11.10.2017 | 16h09


PRESOS POR GRAMPOS

Perri manda transferir coronel para Rotam e Rogers para Polinter

Determinação do desembargador atende um pedido da delegada Ana Cristina Feldner para evitar contatos entre investigados e 'passeios' como o de Lesco, flagrado fazendo compras em uma farmácia.


DA REDAÇÃO

O desembargador Orlando Perri - do Tribunal de Justiça de Mato Grosso (TJMT) - determinou, na tarde desta quarta-feira (11), a transferência dos ex-secretários de Estado, coronel Evandro Lesco (Casa Militar) e Rogers Jarbas (Segurança) para o Batalhão de Ronda Ostensiva Tática Metropolitana (Rotam) e da Polinter, respectivamente. A determinação de Perri também atinge o 2º sargento da Polícia Militar João Ricardo Soler, que ficará detido em Várzea Grande. 
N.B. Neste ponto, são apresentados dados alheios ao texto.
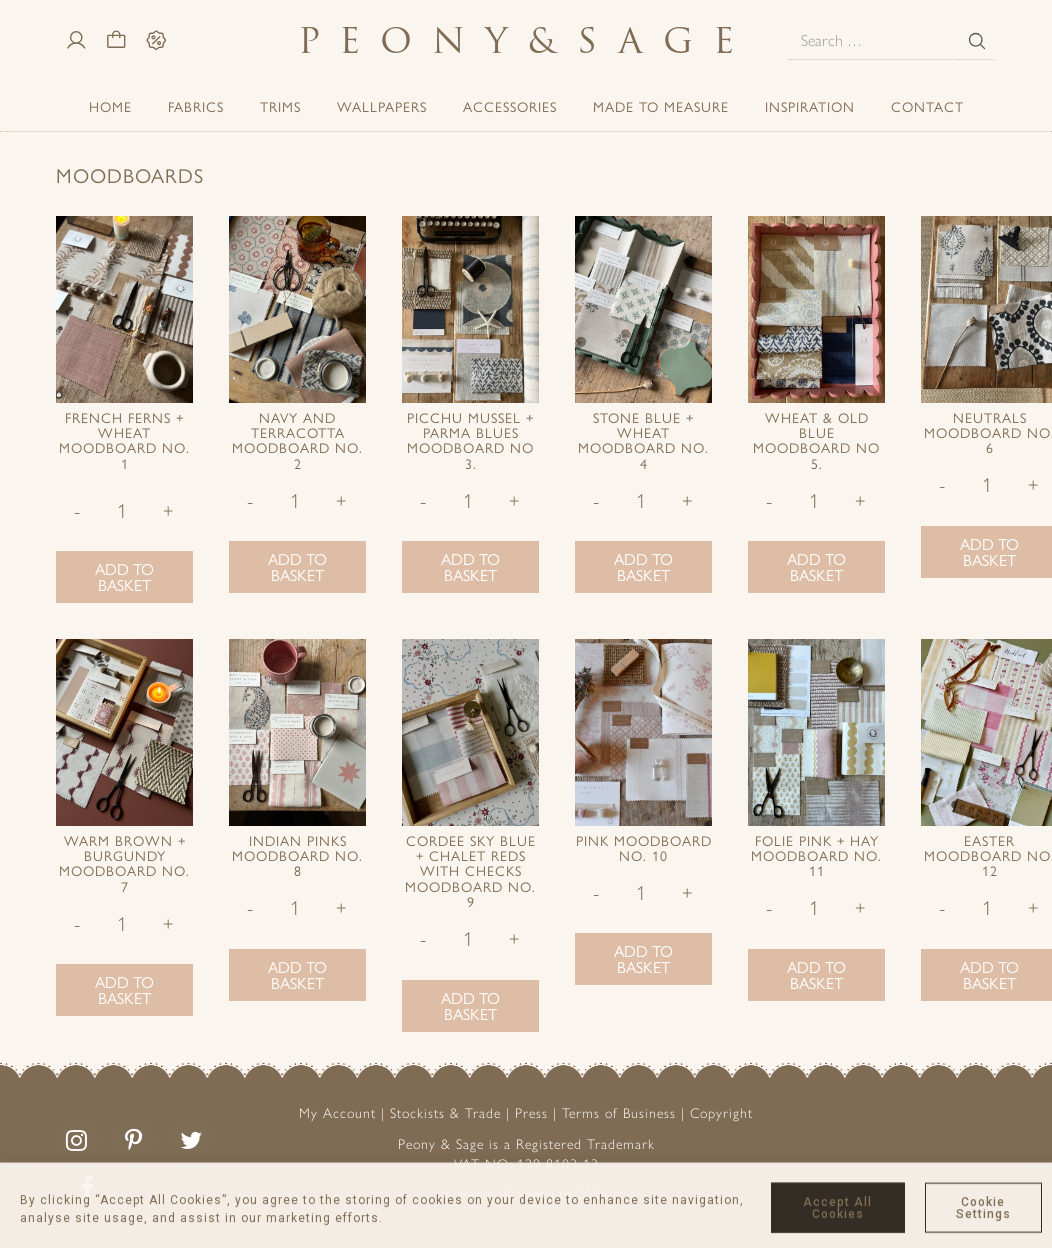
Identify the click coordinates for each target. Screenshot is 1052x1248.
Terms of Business (619, 1113)
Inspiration (810, 106)
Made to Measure (661, 106)
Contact (927, 106)
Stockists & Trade (445, 1113)
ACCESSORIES (510, 106)
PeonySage (526, 40)
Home (110, 106)
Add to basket (124, 576)
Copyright (721, 1113)
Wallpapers (382, 106)
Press (531, 1113)
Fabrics (196, 106)
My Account (337, 1113)
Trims (280, 106)
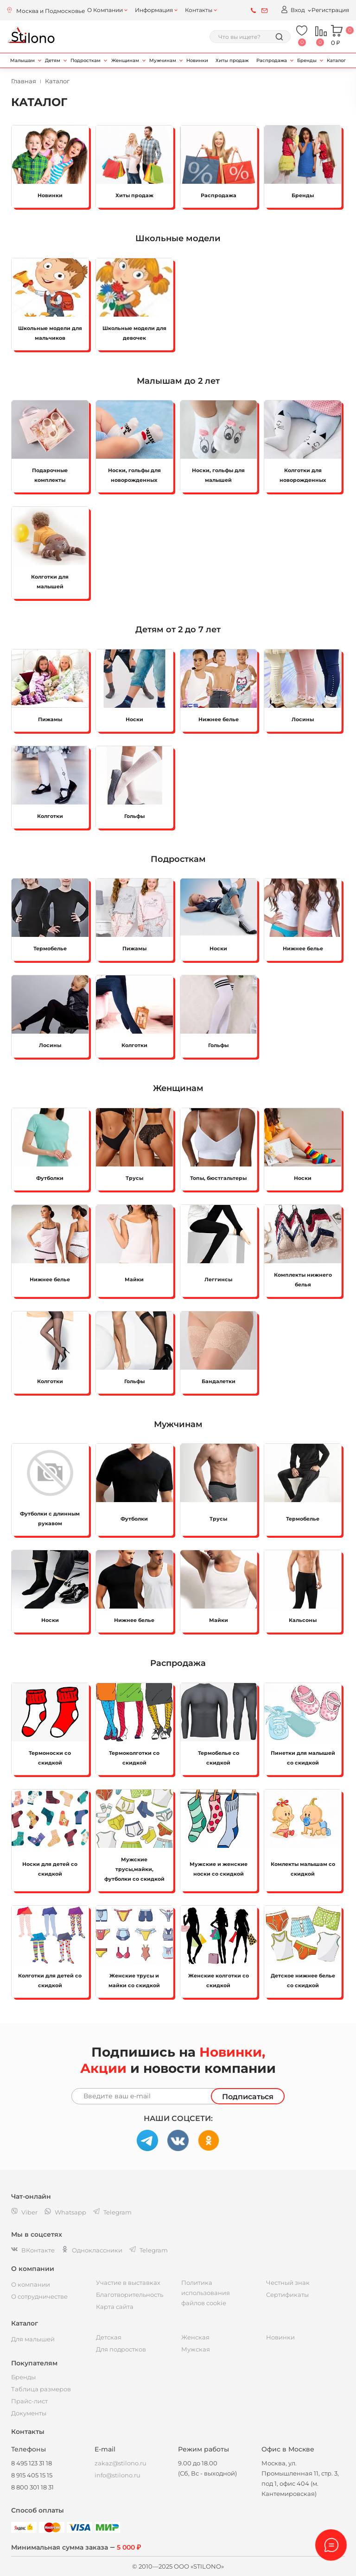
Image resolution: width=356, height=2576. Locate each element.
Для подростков (121, 2349)
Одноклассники (92, 2250)
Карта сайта (115, 2306)
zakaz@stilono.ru (120, 2463)
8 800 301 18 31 (32, 2487)
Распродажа (271, 60)
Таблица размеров (41, 2389)
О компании (30, 2284)
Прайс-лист (29, 2401)
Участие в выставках (128, 2282)
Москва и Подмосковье (50, 11)
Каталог (336, 60)
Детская (108, 2337)
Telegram (148, 2250)
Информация (154, 10)
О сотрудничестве (39, 2296)
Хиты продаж (232, 60)
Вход (292, 9)
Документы (28, 2413)
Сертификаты (287, 2294)
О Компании (105, 10)
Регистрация (330, 9)
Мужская (195, 2349)
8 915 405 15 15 (31, 2475)
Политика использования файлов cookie (205, 2293)
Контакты (198, 10)
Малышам (22, 60)
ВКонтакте (33, 2250)
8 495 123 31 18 (31, 2463)
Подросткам (85, 60)
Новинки (197, 60)
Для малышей (33, 2339)
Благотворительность (129, 2294)
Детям (52, 60)
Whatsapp (65, 2212)
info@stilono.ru (117, 2475)
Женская (195, 2337)
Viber (24, 2212)
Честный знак (288, 2282)
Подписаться (247, 2096)
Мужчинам (162, 60)
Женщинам (125, 60)
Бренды (307, 60)
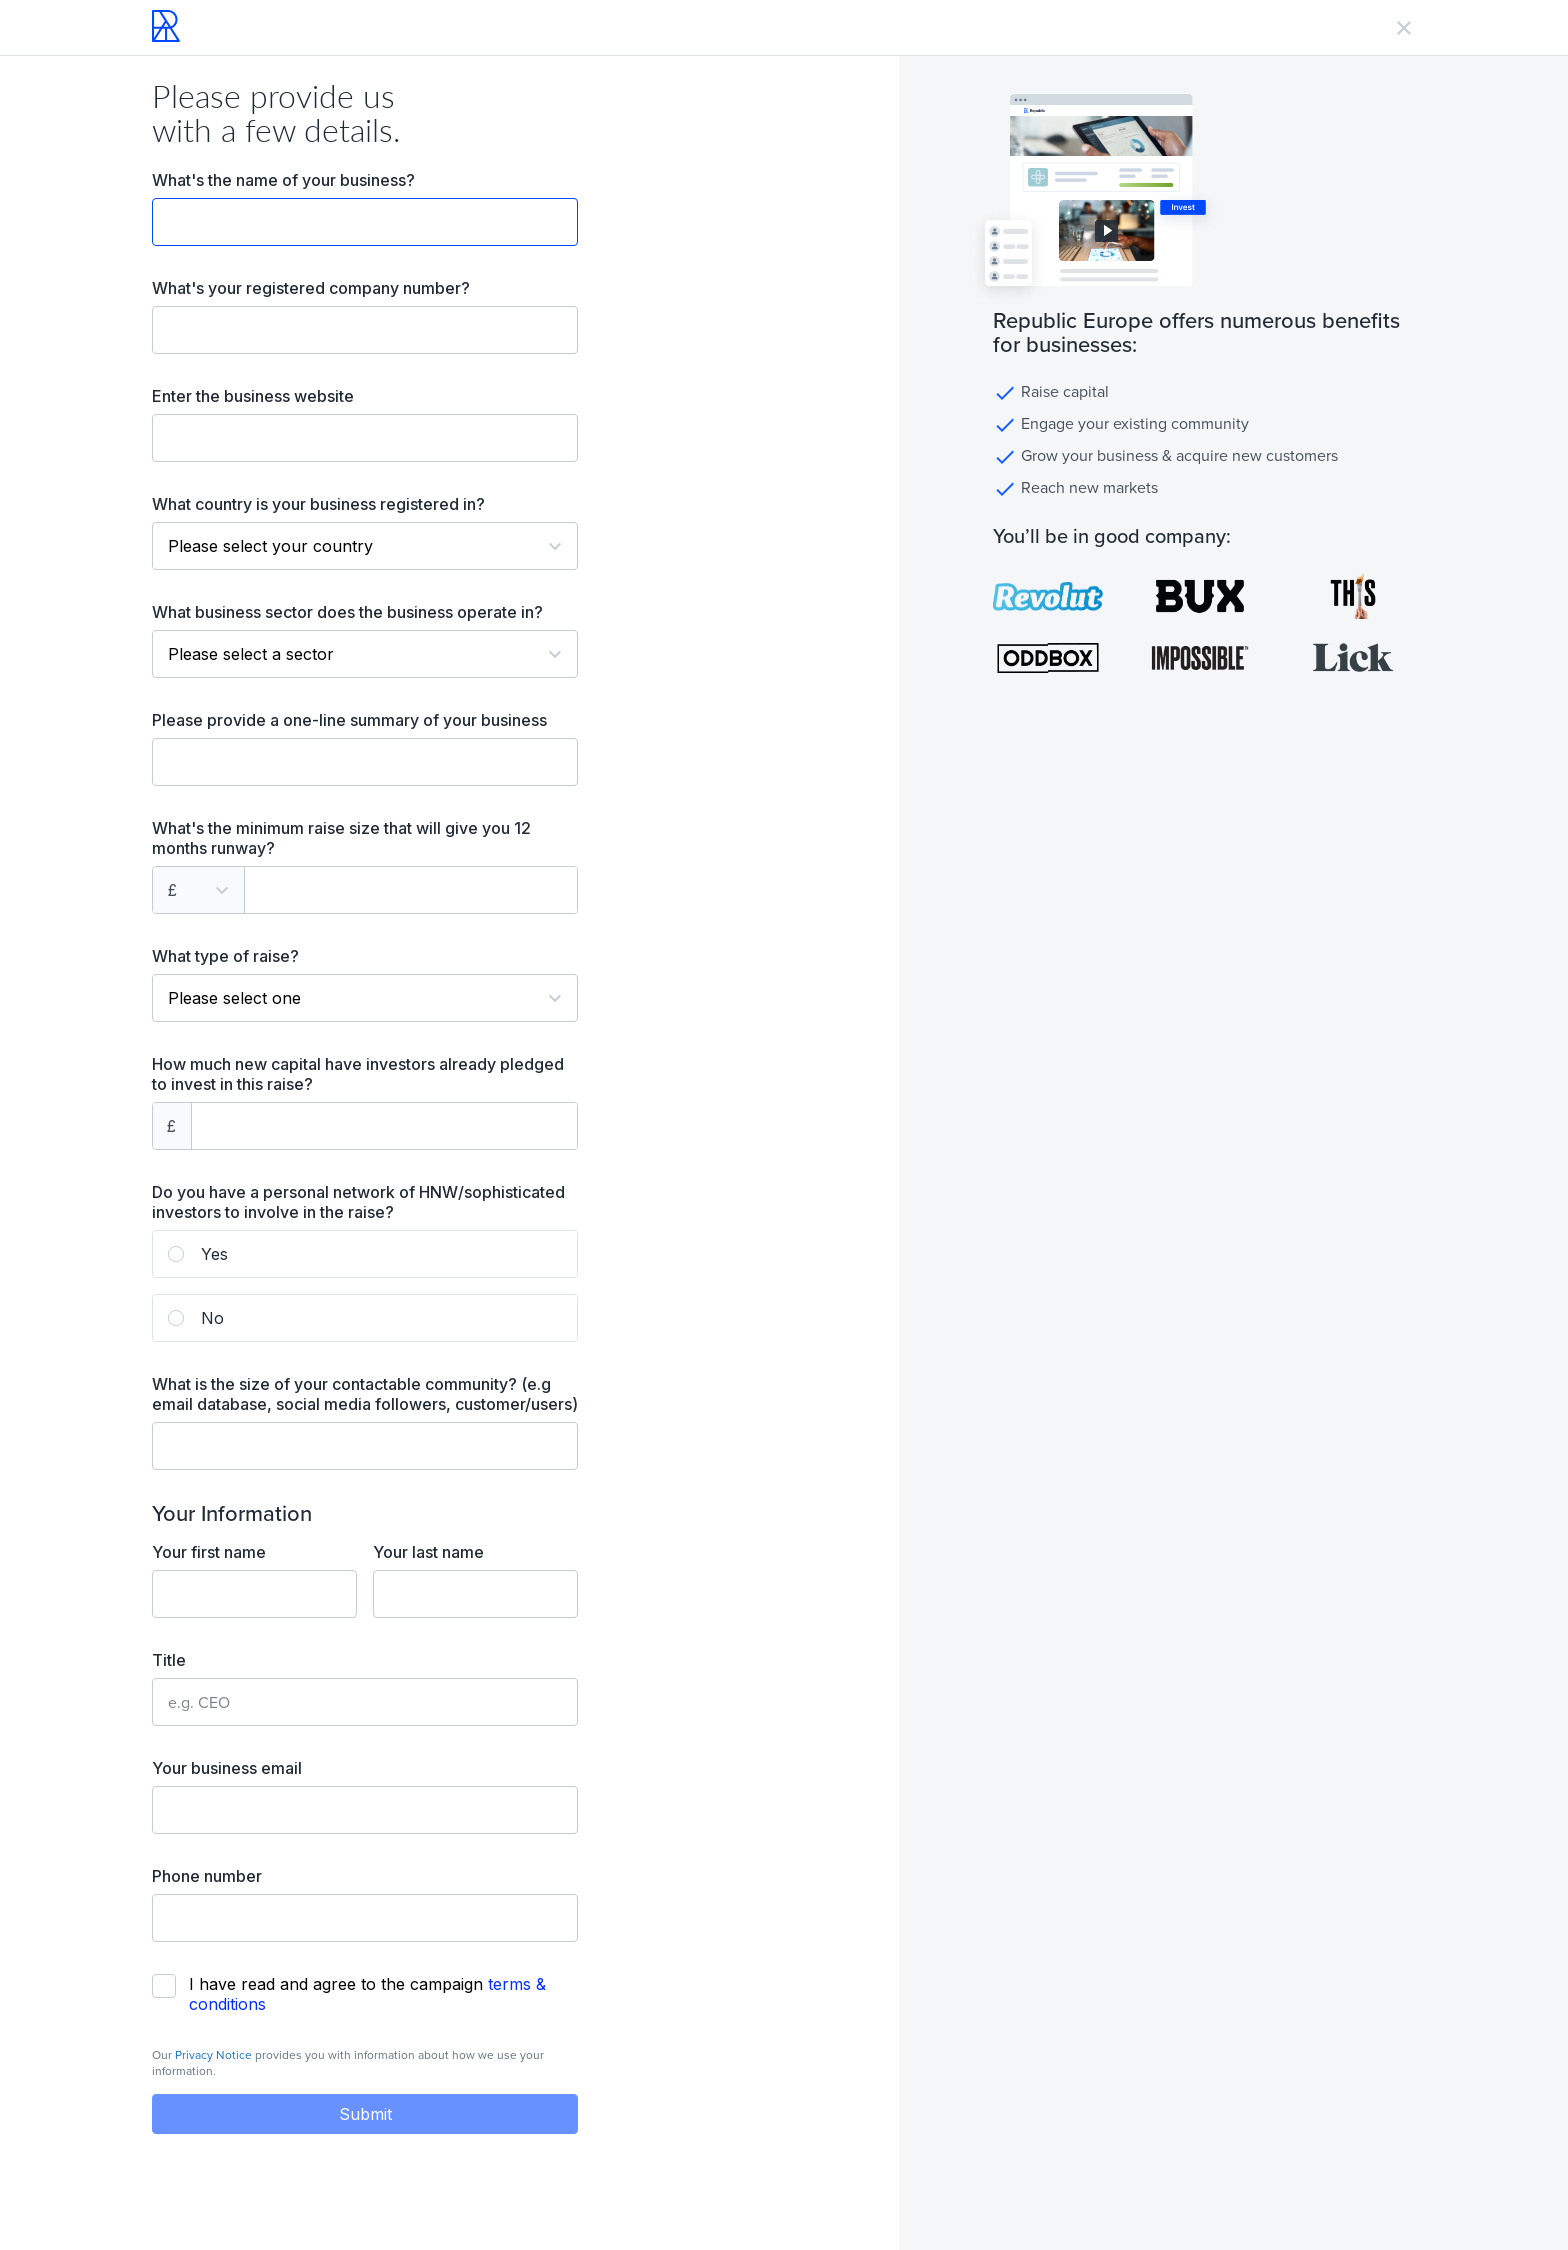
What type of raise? (225, 956)
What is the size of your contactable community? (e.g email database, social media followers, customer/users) (365, 1394)
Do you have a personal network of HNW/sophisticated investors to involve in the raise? (358, 1202)
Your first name (209, 1552)
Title (169, 1660)
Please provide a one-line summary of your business (349, 720)
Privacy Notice (213, 2055)
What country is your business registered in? (318, 504)
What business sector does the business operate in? (347, 612)
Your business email (227, 1768)
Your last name (428, 1552)
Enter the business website (253, 396)
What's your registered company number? (311, 288)
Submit (365, 2114)
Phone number (207, 1876)
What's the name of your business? (283, 180)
Rogers estava detido no Centro de Custódia da Capital (CCC), Lesco no 3º Batalhão e Soler na Rotam, todos desde o último dia 27, por tentativa de obstrução da Justiça e interferência na investigação dos “grampos”, durante a Operação Esdras.

Determino, finalmente, a transferência do Cel. PM Evandro Alexandre Ferraz Lesco ao Batalhão da Rotam, onde deverá ficar recolhido no alojamento com grade, devendo sair apenas nos horários das refeições, banho de sol e visitas, retornando em seguida, devendo a grade permanecer fechada, inclusive durante o dia. Em contrapartida, o 2º Sgt. PM João Ricardo Soler, que hoje se encontra recolhido no Batalhão da Rotam, deverá ser transferido ao 4º Batalhão da Polícia Militar – Várzea Grande”, diz trecho da determinação.

De acordo com o desembargador, a decisão atende um pedido da delegada Ana Cristina Feldner, responsável pelas investigações no caso dos grampos ilegais em Mato Grosso, depois que Lesco foi flagrado fazendo compras em uma farmácia de Cuiabá, mesmo depois de ter sido preso.

O motivo da transferência é óbvio, e partiu de um ofício encaminhado pela Delegada de Polícia. (...) A medida se patenteia indispensável para evitar que sejam mantidos juntos dois investigados detidos na mesma operação policial, facilitando, com isso, o contato entre eles, e, de consequência, a probabilidade de ajustarem suas versões ou de criarem álibis no intuito de prejudicar as investigações policiais”.

No caso de Rogers, a mudança ocorreu porque há “informações obtidas com o delegado-chefe daquela unidade policial, há possibilidade de recebimento do aludido preso provisório em uma das dependências lá existentes”.